The Teflon filters from Quillota and Los Caleos were also processed in the Chemistry Department of the University of Santiago to obtain the chemical species. Extraction of the soluble fraction of major trace elements was performed by leaching with 30 ml of ultrapure water inside PVC containers. The containers were then immersed in an ultrasonic bath during 10 min and placed in an oven at 60°C for 6 h. The resultant solution was filtered through a 0.45 μm membrane filter, and finally analyzed by ionic chromatography (high performance liquid chromatography using a WATERS IC-pakTM anion column) for the determination of Cl−, NO3− and SO42–, and by a specific electrode (WATERS 432 conductivity detector) to obtain NH4+ concentrations.

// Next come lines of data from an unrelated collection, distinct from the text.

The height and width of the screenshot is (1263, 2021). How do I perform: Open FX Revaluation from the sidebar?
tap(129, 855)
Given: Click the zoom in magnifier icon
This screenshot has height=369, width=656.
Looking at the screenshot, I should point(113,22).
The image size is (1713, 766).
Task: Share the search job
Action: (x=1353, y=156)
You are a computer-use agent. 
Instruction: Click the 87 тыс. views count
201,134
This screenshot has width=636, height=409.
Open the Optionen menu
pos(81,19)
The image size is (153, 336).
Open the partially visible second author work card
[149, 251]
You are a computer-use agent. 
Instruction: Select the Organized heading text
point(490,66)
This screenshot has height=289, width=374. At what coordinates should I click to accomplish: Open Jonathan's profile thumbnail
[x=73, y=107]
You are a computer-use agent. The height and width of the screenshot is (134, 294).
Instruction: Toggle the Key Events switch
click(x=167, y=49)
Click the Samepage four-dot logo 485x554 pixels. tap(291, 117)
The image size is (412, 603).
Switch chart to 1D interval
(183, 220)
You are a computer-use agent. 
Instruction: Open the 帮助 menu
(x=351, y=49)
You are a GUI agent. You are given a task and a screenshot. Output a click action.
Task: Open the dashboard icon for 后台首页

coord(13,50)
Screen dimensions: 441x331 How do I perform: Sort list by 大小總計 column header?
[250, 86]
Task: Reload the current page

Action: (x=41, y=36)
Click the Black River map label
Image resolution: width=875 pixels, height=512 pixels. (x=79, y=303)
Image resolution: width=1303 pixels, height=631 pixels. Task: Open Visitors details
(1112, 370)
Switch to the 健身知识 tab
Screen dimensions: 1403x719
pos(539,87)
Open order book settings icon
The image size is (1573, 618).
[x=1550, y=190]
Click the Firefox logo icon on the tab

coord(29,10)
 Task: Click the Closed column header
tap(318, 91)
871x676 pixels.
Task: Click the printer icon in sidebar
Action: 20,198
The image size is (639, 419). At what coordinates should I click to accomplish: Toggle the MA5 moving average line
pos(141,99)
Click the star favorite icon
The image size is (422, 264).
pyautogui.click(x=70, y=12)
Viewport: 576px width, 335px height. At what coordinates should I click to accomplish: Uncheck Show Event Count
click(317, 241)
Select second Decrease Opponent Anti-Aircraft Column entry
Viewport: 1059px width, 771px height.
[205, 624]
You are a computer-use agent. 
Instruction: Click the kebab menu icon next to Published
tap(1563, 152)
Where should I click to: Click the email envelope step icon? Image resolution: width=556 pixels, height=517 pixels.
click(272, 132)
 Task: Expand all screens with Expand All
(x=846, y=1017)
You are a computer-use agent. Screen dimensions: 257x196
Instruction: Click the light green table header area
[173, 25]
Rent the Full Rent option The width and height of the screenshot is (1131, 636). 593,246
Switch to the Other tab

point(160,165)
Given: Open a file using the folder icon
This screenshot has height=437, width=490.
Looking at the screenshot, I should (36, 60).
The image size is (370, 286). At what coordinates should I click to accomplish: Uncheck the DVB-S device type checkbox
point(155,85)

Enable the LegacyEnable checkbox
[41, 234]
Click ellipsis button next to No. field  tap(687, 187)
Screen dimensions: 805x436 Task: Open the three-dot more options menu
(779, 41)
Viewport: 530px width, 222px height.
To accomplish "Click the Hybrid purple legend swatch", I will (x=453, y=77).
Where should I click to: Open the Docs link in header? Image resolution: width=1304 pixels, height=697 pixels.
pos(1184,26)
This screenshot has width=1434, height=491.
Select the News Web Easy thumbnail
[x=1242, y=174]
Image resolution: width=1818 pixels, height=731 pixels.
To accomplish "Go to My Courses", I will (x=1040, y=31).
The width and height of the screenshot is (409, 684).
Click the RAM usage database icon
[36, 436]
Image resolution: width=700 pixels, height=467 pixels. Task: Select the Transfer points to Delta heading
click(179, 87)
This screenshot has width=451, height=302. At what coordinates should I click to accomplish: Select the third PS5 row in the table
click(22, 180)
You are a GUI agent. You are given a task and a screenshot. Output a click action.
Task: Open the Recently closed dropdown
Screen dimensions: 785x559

The quartz filters collected in Quillota and Los Caleos were used to obtain organic (OC) and elemental or black carbon (BC) using the thermo-optical method at Chester LabNet (Garden Pl, Tigard, OR). The equipment used to obtain the organic and elemental carbon fraction is the semi-continuous EC-OC Model-4 Analyzer, manufactured by Sunset Laboratory Inc., 10,180 SW Nimbus Avenue, Suite J/5, Tigard, OR 97223, United States. Carbon samples were analyzed with the NIOSH method 5,040 (NIOSH et al., 2016).
Black Carbon
As mentioned in the previous paragraph, in some sites (Los Caleos and Quillota) black carbon (BC) concentration was determined from filter measurements. In Temuco, Talca and Santiago, BC was determined from a continuous instrument (Simca) that measures the absorption coefficient of the particles (Gramsch et al., 2004).
Estimation of Dust Mass
Crustal material (natural dust) corresponds to the fraction of particulate matter that is directly resuspended from the ground by wind, traffic or other mechanical means. In this work, an assumption is made that dust (Rudnick et al., 2003) is made up of the most common elements of the earth’s crust, which are the following oxides: SiO2, Al2O3, Fe2O3, CaO, MgO, Na2O, K2O, TiO2, Mn3O4, SO3, P2O5. According to the methodology outlined by Andrews et al. (2000), and using the concentration of elements–Si, Al, Fe, Ca, Mg, Na, K, Ti, Mn, S and P–measured with the X-Ray Flourescence (XRF) technique and the mass of oxygen, it is possible to estimate the mass of the mentioned compounds assuming that these elements are in the form of the named species. This method tends to underestimate the soil contribution, due to artifacts mentioned in Andrews et al. (2000). However, the method may also overestimate the dust mass if there is anthropogenic contamination of the elements mentioned above. For example, in coastal cities is common to find larger concentrations of Na; in cities with wood burning, it is common to find larger concentrations of K.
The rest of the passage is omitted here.